== SUPPLIED INFORMATION ==

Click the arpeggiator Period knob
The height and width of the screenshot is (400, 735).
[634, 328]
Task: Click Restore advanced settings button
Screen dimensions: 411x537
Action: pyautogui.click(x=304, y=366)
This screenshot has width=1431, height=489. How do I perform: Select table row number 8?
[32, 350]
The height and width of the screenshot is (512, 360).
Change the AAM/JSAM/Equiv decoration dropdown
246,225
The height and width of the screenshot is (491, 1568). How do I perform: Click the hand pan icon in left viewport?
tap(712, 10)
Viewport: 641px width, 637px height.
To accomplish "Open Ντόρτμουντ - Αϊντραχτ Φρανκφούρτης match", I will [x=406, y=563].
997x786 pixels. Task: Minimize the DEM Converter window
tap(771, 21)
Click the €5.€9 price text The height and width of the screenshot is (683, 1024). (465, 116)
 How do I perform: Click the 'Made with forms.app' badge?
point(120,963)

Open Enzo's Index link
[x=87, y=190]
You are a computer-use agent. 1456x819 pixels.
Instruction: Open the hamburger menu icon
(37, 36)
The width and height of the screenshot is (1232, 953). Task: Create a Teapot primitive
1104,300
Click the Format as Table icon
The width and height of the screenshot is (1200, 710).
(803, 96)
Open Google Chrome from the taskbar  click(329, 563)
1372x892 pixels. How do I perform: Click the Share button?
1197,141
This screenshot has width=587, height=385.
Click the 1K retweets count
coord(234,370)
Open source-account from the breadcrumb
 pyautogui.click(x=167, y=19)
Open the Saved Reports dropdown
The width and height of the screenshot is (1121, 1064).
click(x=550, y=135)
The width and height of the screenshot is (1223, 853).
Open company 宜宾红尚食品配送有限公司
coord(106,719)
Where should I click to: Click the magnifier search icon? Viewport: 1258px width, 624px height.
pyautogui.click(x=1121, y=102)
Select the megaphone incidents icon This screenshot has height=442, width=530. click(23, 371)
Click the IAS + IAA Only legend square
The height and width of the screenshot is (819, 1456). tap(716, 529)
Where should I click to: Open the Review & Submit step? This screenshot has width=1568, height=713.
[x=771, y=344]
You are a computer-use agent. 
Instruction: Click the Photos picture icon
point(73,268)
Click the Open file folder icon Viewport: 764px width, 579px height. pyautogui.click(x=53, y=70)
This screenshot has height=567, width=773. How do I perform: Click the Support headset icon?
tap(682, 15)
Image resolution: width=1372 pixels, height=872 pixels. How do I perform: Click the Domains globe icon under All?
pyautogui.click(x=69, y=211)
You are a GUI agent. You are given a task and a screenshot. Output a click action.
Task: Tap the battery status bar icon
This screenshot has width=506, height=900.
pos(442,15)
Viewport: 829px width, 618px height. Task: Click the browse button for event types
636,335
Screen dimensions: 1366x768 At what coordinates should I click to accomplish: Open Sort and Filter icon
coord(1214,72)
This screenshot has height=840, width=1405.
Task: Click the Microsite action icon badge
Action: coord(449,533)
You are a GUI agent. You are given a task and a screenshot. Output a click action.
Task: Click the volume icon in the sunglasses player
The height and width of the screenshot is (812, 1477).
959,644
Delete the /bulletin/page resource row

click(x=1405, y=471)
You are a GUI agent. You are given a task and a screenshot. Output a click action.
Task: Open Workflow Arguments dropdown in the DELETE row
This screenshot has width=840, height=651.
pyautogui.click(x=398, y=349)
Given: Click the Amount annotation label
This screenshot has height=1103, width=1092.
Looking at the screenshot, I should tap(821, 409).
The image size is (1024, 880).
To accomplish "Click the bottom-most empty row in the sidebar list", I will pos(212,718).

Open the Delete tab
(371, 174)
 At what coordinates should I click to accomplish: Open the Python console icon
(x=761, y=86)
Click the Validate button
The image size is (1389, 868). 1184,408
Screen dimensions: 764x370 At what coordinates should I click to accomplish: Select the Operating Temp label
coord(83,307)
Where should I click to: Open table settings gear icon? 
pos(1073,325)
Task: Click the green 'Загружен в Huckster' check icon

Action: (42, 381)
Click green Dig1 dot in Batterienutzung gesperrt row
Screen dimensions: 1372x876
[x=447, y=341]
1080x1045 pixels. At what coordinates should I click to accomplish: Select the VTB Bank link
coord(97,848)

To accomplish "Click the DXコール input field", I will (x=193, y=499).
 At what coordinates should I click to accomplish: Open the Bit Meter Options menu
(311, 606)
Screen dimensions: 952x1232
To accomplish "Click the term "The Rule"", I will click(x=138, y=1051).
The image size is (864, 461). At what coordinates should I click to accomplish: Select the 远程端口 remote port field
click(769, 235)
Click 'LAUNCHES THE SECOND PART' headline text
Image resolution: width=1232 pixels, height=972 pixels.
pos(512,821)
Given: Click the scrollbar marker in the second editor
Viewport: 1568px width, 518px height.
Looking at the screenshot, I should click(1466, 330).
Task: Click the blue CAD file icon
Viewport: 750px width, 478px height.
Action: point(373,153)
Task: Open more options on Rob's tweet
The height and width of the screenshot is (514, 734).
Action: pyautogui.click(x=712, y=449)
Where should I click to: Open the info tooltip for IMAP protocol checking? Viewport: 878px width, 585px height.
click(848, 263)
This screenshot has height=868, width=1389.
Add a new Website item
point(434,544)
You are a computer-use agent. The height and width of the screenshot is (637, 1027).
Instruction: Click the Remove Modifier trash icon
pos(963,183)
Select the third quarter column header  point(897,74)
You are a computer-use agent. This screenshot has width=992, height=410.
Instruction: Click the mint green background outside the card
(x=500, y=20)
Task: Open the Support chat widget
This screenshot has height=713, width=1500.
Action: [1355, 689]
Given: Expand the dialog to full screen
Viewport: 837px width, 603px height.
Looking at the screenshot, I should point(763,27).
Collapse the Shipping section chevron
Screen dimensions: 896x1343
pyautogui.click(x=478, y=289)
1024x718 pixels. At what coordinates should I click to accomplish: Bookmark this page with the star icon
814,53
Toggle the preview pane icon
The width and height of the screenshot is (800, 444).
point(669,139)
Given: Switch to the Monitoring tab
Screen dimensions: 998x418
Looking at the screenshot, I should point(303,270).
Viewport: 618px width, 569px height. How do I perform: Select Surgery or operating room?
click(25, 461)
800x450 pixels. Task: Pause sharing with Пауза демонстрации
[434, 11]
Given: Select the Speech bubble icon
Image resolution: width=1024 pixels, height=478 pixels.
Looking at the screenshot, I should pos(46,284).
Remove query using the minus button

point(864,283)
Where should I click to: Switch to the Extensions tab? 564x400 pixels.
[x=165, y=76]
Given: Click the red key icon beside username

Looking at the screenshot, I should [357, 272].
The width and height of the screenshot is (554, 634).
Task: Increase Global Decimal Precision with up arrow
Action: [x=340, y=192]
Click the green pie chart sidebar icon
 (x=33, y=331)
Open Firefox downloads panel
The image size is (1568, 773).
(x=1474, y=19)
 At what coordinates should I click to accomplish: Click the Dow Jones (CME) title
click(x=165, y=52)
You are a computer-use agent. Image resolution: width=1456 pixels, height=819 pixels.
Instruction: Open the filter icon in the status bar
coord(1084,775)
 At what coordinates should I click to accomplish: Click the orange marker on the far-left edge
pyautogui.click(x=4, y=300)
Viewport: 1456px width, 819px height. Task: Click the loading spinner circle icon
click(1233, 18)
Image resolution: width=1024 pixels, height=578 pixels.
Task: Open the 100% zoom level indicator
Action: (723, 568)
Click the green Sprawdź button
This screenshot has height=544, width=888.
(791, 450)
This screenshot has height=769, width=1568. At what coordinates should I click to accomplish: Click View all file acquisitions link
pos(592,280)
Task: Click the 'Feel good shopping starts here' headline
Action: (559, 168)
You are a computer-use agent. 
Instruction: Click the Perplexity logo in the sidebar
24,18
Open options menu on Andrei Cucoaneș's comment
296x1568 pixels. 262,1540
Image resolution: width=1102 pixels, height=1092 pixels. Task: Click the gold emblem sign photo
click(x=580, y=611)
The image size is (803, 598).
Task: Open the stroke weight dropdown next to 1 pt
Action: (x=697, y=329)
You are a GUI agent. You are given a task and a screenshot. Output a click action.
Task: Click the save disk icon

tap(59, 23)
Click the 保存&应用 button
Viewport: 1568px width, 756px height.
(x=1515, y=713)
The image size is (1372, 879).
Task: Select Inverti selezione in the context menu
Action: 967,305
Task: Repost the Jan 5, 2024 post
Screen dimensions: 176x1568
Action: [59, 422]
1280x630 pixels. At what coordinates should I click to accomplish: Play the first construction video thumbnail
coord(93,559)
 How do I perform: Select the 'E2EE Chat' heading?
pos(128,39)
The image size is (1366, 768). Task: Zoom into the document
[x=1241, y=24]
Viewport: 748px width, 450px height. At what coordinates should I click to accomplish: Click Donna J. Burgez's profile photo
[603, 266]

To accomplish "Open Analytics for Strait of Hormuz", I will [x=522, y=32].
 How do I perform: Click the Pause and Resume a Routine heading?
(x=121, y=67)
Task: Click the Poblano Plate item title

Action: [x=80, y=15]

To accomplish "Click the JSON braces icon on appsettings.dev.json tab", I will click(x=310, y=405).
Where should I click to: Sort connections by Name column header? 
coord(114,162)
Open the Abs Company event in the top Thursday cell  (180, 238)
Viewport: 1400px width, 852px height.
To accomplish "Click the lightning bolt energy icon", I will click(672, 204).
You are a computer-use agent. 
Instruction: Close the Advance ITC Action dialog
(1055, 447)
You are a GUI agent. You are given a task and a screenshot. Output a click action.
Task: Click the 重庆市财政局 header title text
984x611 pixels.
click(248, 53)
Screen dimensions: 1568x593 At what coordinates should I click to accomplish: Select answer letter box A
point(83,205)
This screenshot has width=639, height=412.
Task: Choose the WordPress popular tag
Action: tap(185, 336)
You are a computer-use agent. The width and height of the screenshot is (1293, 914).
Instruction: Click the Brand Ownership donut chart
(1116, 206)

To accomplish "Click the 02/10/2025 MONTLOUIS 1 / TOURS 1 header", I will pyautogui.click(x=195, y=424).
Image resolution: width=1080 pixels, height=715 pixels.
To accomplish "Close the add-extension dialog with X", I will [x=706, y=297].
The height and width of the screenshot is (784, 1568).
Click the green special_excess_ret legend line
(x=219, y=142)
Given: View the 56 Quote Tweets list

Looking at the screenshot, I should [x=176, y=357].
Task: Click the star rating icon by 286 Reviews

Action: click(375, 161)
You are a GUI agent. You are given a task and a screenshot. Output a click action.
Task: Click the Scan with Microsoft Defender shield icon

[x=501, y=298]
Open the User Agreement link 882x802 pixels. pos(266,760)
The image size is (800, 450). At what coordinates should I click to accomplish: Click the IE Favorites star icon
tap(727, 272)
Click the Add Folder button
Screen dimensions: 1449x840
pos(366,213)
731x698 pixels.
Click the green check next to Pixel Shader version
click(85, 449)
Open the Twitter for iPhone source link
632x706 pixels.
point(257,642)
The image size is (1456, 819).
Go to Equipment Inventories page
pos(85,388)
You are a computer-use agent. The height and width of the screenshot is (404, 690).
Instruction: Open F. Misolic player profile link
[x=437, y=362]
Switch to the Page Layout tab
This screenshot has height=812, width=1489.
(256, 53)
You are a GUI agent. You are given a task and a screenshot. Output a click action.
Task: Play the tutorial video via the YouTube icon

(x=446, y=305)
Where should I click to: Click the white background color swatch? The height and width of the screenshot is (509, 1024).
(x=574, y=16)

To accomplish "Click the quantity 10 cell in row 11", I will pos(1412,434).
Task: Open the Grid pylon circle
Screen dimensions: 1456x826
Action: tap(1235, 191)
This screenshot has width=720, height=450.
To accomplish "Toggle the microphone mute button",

===

-- GOAL --
Reproduce the lines from the one containing "At what coordinates should I click to accomplish: Click the Dow" up to and including the one containing "296x1568 pixels. 262,1540". Swap every "Instruction" for "Command" and leave everything else unchanged.

-- SOLUTION BELOW --
 At what coordinates should I click to accomplish: Click the Dow Jones (CME) title
click(x=165, y=52)
You are a computer-use agent. Image resolution: width=1456 pixels, height=819 pixels.
Command: Open the filter icon in the status bar
coord(1084,775)
 At what coordinates should I click to accomplish: Click the orange marker on the far-left edge
pyautogui.click(x=4, y=300)
Viewport: 1456px width, 819px height. Task: Click the loading spinner circle icon
click(1233, 18)
Image resolution: width=1024 pixels, height=578 pixels.
Task: Open the 100% zoom level indicator
Action: (723, 568)
Click the green Sprawdź button
This screenshot has height=544, width=888.
(791, 450)
This screenshot has height=769, width=1568. At what coordinates should I click to accomplish: Click View all file acquisitions link
pos(592,280)
Task: Click the 'Feel good shopping starts here' headline
Action: (559, 168)
You are a computer-use agent. 
Command: Click the Perplexity logo in the sidebar
24,18
Open options menu on Andrei Cucoaneș's comment
296x1568 pixels. 262,1540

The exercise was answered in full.